*** Material ***

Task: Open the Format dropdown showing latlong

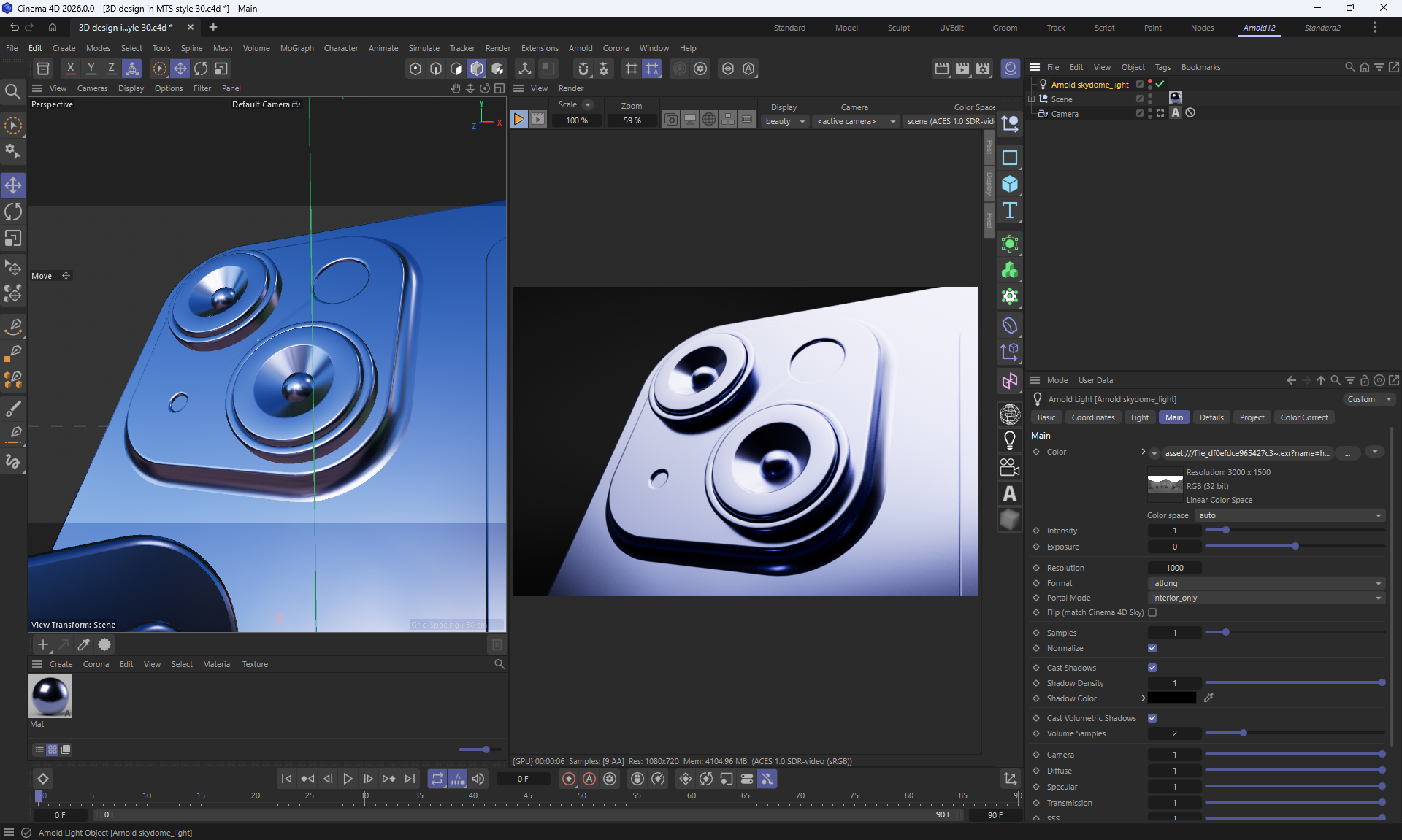Action: point(1266,583)
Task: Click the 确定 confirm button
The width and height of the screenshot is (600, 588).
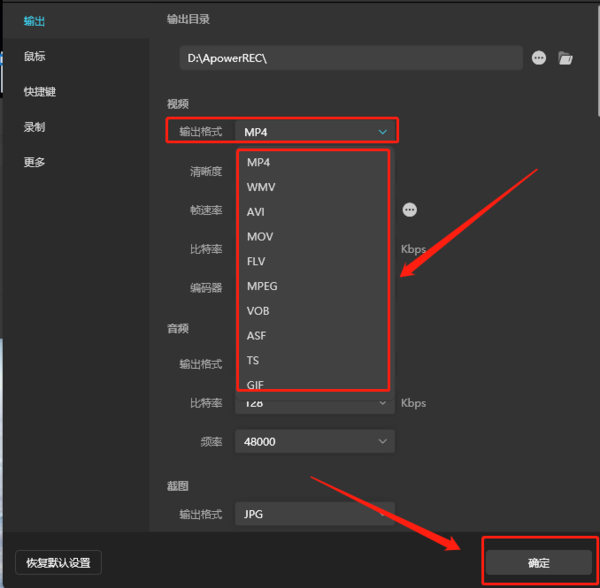Action: pyautogui.click(x=538, y=563)

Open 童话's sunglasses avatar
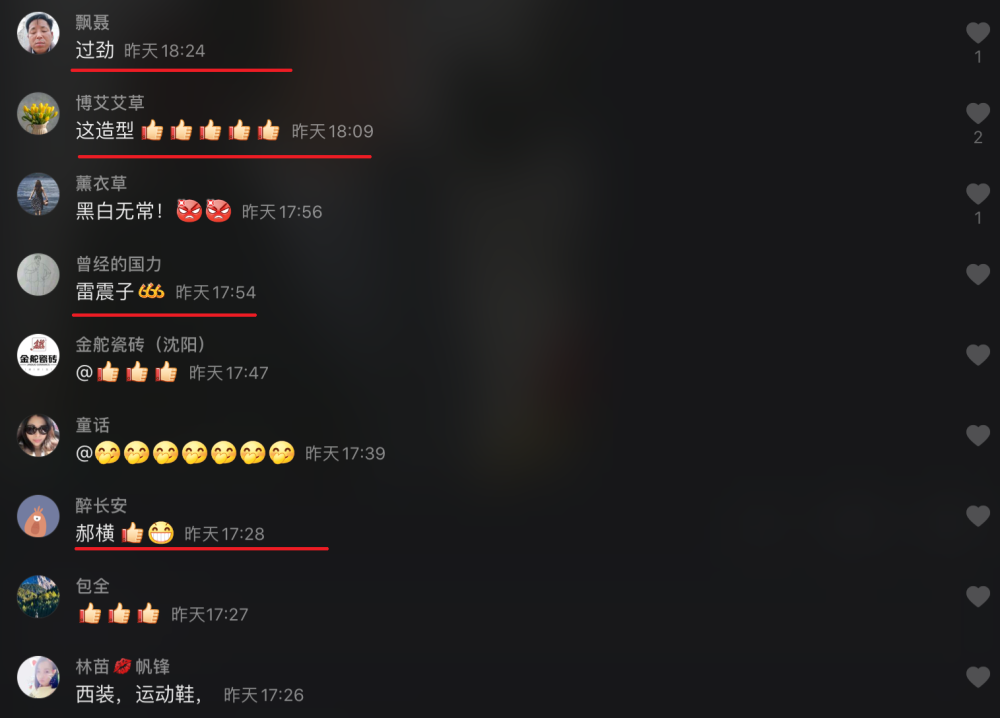pos(38,436)
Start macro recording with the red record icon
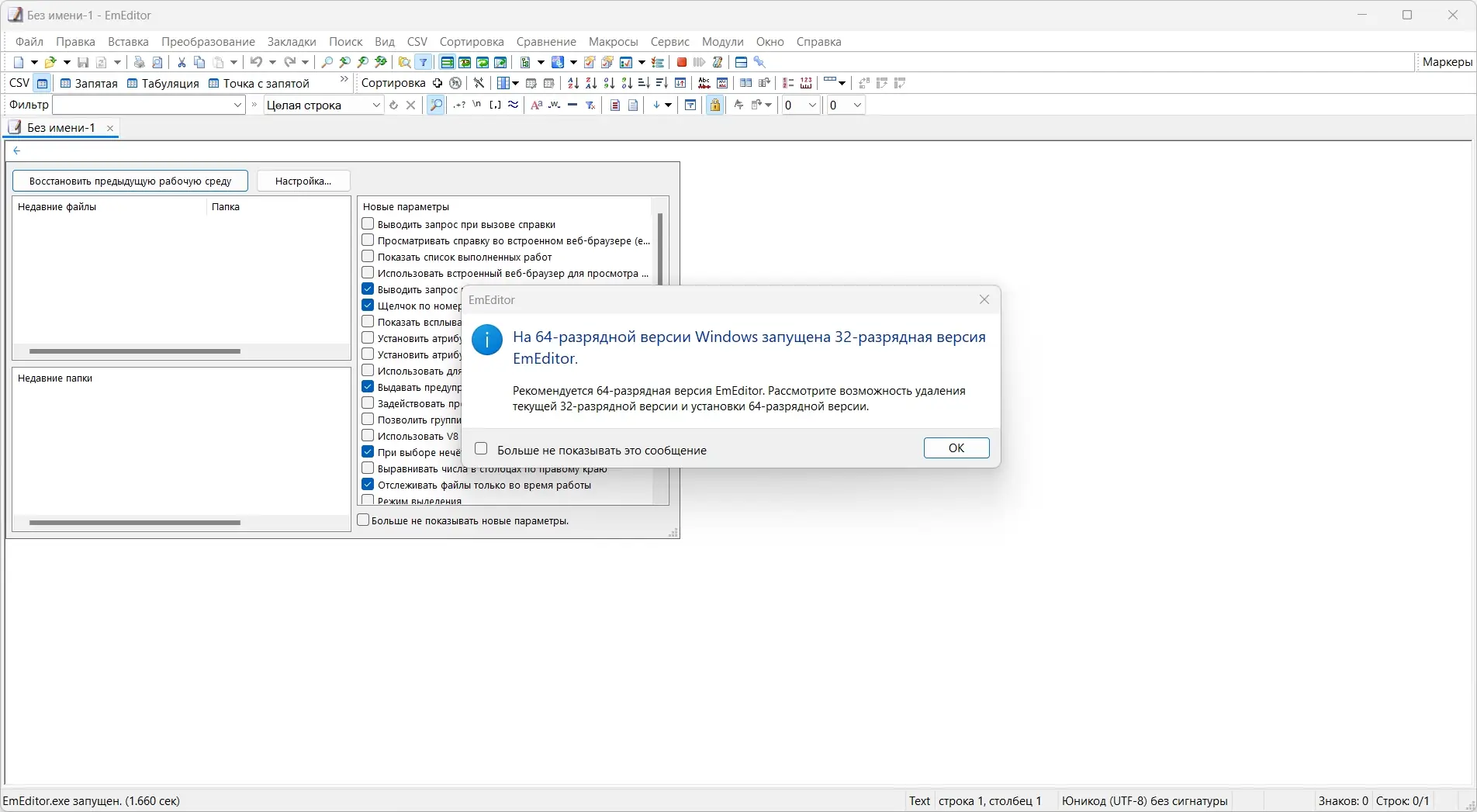The width and height of the screenshot is (1477, 812). 681,62
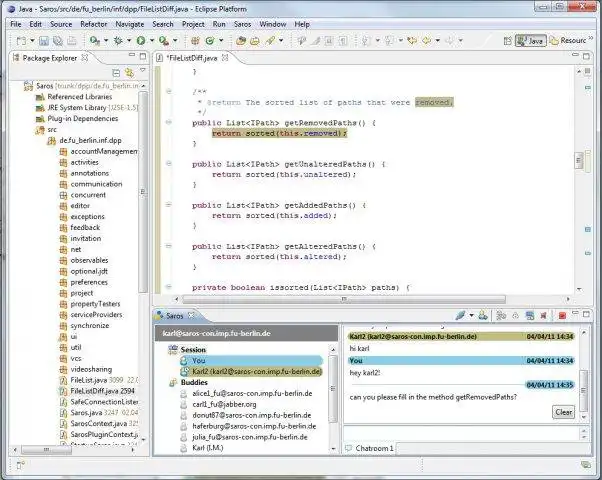Click the green Run button icon
This screenshot has width=602, height=480.
coord(141,41)
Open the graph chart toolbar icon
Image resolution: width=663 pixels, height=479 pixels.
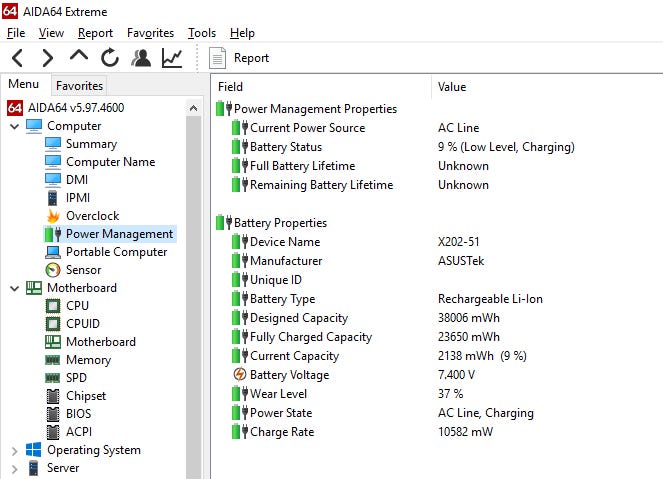pyautogui.click(x=172, y=58)
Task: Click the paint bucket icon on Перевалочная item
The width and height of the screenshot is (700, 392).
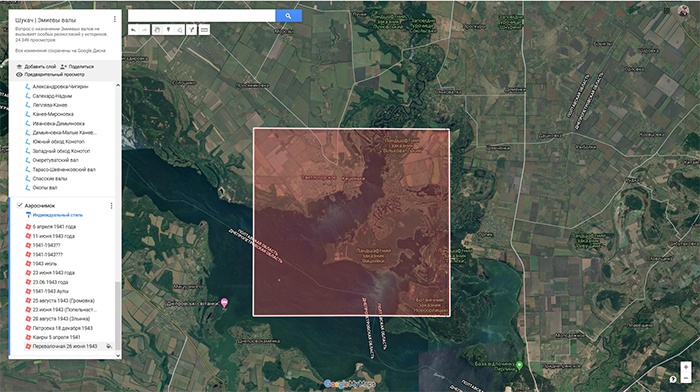Action: pyautogui.click(x=108, y=346)
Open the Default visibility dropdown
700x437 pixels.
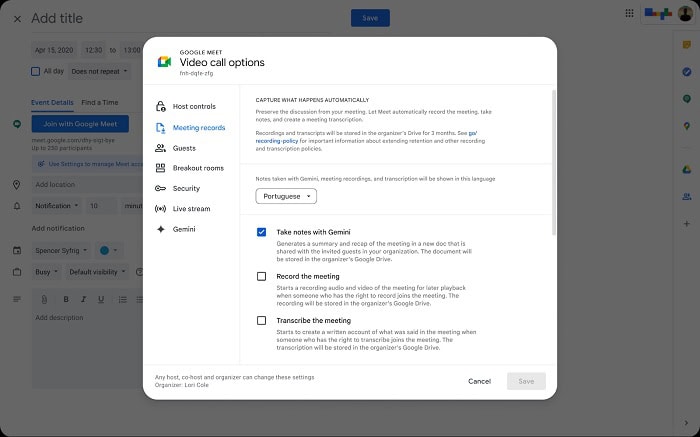(x=97, y=271)
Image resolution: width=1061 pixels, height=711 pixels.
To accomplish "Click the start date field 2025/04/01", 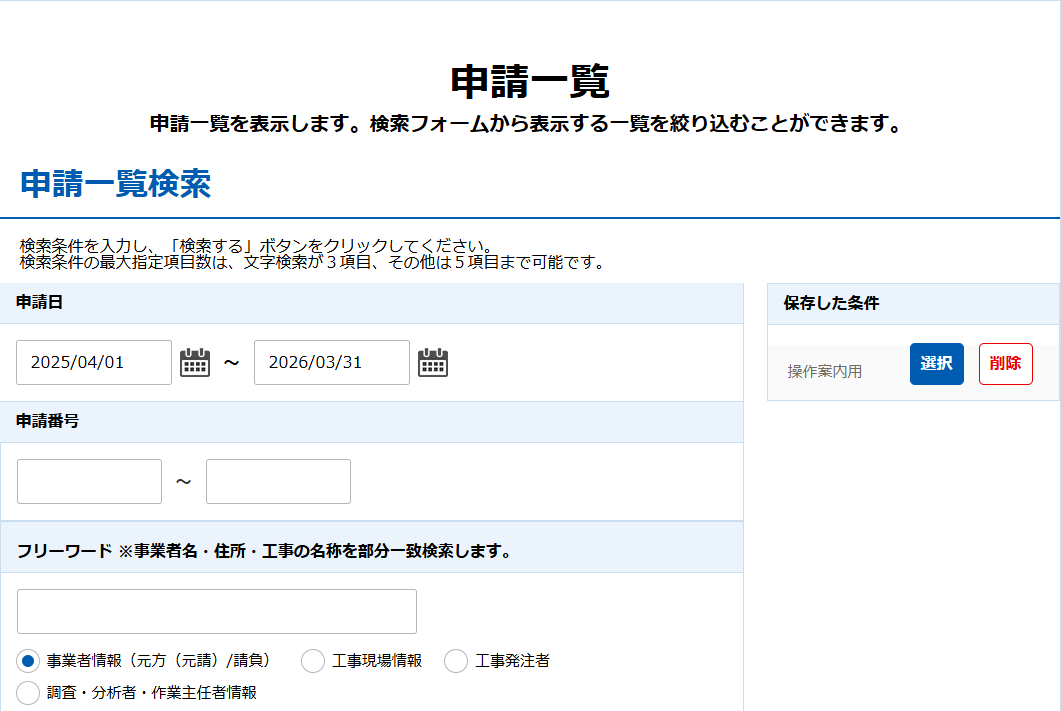I will (x=94, y=362).
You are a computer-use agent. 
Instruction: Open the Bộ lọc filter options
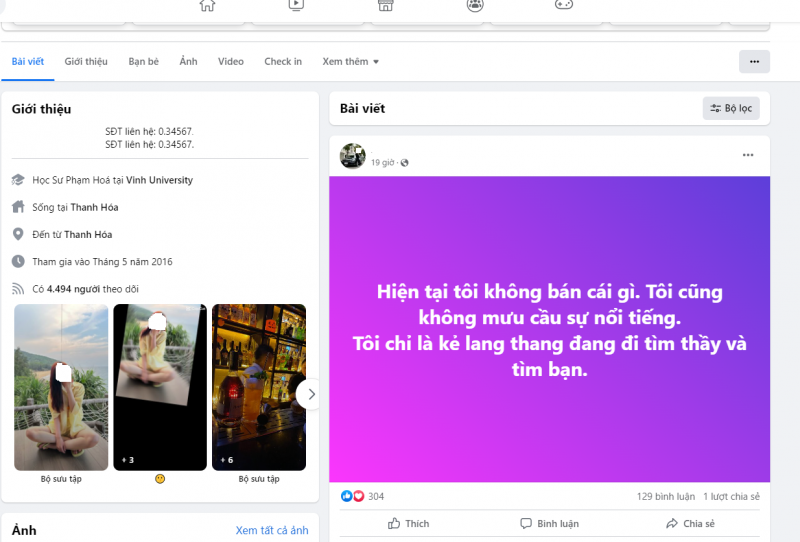[x=731, y=108]
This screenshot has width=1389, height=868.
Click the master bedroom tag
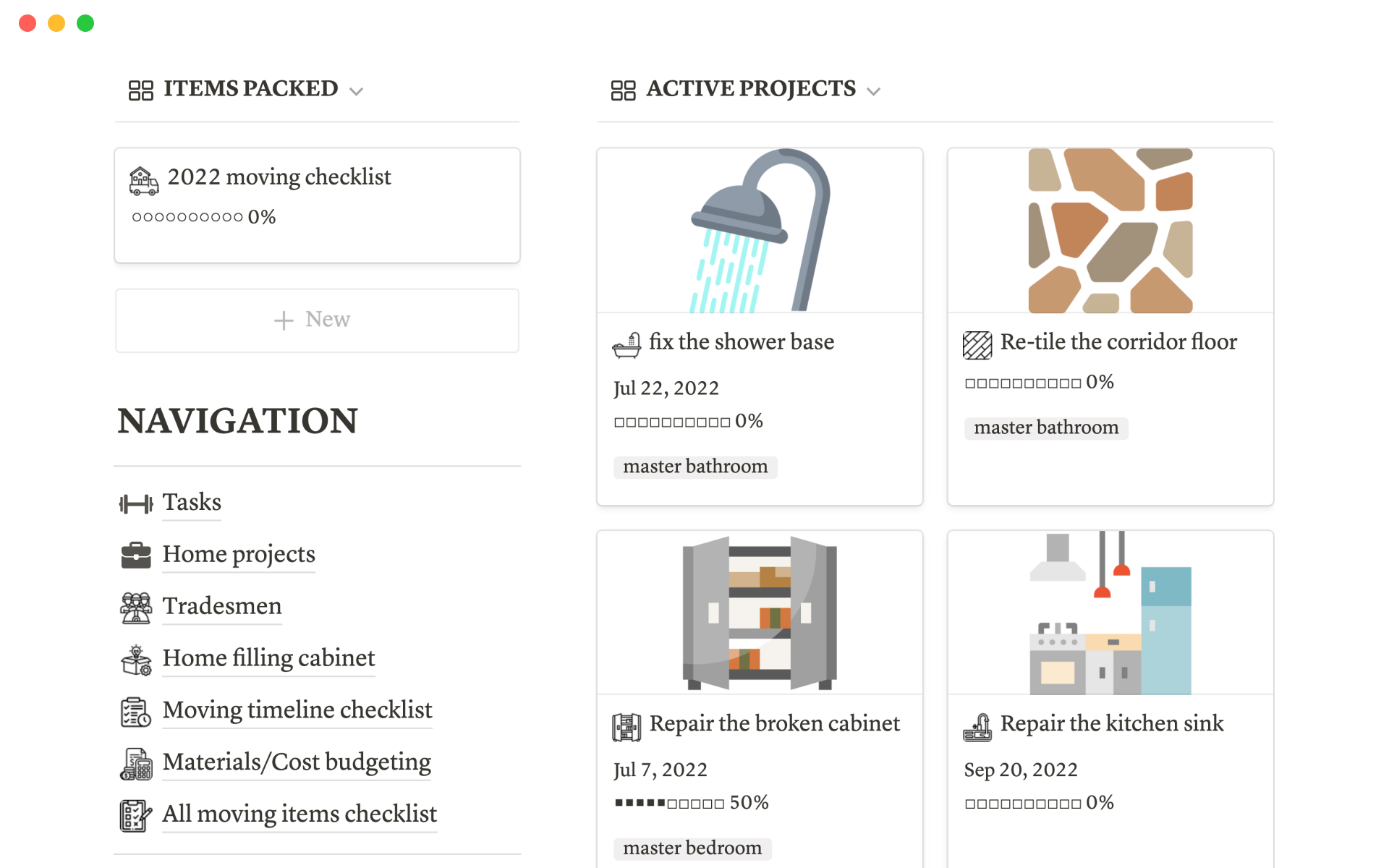(692, 848)
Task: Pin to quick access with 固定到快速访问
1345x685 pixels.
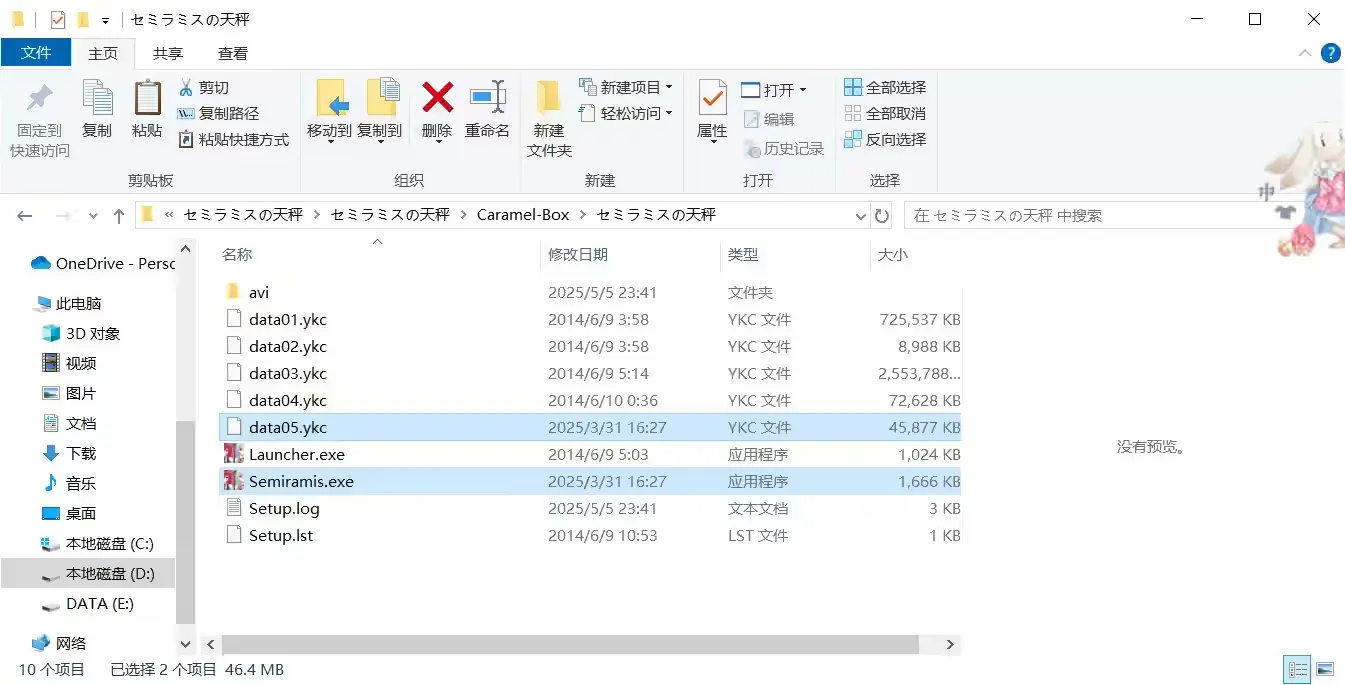Action: tap(40, 118)
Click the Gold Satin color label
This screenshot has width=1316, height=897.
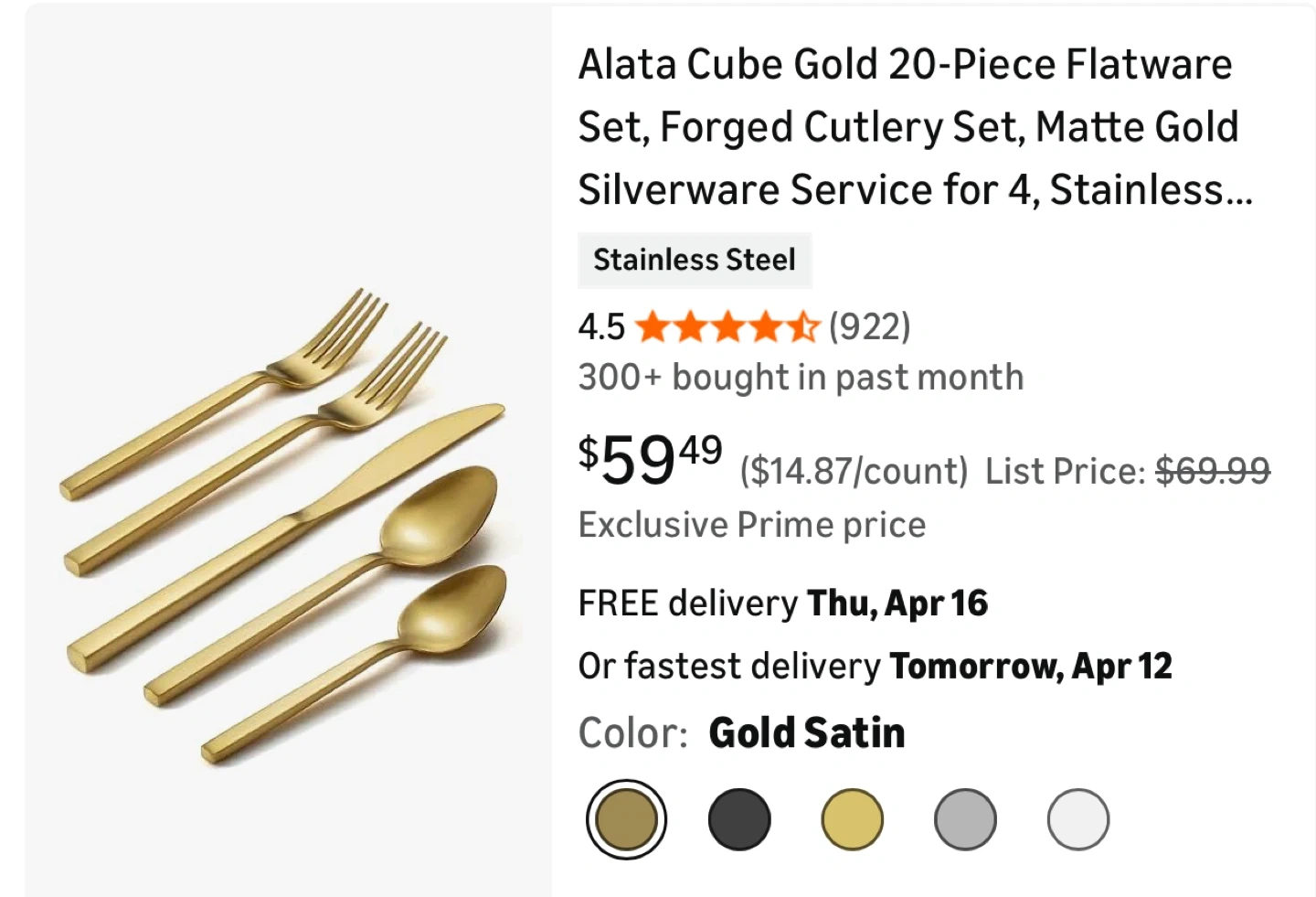(x=806, y=733)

***

**What is asked**
Repeat everything in the listing above, from its first line down to the line containing "pos(38,436)", leaving out the pictures.

**Answer to the problem**
Task: Open the Format dropdown showing latlong

Action: point(1266,583)
Task: Click the 确定 confirm button
The width and height of the screenshot is (600, 588).
Action: pyautogui.click(x=538, y=563)

Open 童话's sunglasses avatar
pos(38,436)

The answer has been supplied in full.